From Anderby Creek, I turned back along the sands where Tennyson, in his time, and Laura Cumming’s mother had walked, to pick up the car for a drive south for a friendly rendezvous. My break had coincided with the holiday of friends Barry and Sarah, who were staying in my other childhood holiday haunt, Mablethorpe. When I pulled into the Queens Square car park, the scene felt familiar. There was the boating lake, with motor-powered boats puttering along, Swan pedalos, and the bridge, so ordinary stylish, so plain, so east coast. The prospect along the promenade, with its central hall, also felt familiar, but the building probably wasn’t there 50 years ago. They had built up the sand to the height of the prom, Sarah told me – it once lay well below.

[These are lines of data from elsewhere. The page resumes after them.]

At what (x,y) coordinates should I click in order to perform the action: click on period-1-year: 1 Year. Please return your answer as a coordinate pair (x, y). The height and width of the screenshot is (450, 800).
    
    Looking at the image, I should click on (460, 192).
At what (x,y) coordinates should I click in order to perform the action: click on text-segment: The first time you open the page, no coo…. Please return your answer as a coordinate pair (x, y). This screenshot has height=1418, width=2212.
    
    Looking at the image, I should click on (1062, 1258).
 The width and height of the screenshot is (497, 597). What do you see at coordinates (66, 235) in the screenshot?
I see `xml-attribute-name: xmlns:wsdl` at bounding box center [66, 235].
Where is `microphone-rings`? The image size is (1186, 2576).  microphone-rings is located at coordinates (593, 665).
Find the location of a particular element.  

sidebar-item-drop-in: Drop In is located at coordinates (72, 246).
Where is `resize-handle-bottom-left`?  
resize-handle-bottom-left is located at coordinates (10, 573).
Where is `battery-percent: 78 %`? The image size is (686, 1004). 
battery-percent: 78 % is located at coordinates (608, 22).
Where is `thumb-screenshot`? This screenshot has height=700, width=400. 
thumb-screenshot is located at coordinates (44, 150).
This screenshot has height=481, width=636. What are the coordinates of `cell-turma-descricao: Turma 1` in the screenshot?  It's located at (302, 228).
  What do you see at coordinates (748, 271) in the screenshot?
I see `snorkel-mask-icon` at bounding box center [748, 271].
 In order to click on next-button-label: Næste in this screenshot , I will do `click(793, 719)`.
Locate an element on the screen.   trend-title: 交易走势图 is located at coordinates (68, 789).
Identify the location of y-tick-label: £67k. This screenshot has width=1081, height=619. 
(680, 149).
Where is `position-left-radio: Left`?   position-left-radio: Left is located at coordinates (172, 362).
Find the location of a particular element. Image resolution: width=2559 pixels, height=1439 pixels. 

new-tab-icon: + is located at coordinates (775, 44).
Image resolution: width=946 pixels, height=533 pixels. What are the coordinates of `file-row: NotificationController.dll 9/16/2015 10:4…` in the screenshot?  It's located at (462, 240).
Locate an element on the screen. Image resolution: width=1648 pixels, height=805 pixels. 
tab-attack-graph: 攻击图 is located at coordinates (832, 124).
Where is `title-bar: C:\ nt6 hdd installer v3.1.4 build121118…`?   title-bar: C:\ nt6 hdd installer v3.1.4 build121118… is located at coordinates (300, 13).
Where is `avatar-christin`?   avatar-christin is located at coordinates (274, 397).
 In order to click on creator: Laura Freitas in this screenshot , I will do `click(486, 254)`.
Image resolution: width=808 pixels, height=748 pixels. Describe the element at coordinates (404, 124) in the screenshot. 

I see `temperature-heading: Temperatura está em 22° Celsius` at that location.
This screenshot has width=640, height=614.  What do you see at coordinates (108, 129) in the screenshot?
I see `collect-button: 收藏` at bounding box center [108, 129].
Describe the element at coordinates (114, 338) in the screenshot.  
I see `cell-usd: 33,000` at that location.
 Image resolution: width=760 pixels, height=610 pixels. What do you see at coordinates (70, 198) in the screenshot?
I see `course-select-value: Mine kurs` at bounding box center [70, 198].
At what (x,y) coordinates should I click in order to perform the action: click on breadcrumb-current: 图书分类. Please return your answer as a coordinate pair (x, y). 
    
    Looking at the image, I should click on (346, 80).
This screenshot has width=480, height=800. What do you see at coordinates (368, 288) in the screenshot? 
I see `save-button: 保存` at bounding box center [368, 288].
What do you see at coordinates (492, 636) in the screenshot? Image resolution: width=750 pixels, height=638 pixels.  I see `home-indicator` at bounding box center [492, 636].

Sarah has seen Mablethorpe adapt over a span of family holidays, lasting, say, 40 years, and at least one of her childhood friends was there with her kids, as were Sarah’s parents – an extended family occupying a row of beach chalets. Just as at Chapel, where the caravan park is full of chalets and the chalet park is a maze of brick-built one-storied houses, these chalets are really huts. Sitting with Barry and Sarah by theirs, at ease on a folding chair in front of the North Sea, with a biscuit and a cuppa, rain in the distance, I’m not alone any more, I’m connected. This is the essence of east coast conviviality, and I belong with my new family more than I did with my blood-family in the 50s and 60s. Some confusion has passed – I came to be on my own, but now I can enjoy company.
I’ll be back here next year if they invite me. But I have had a lot of “alone” in the past two days and it has been epic, utterly memorable. Then the rain arrives, and I spend the wet evening seeking out a meal in Spilsby, giving the statue of explorer Sir John Franklin a nod. Tomorrow it will deluge again and the M62 will be a slog.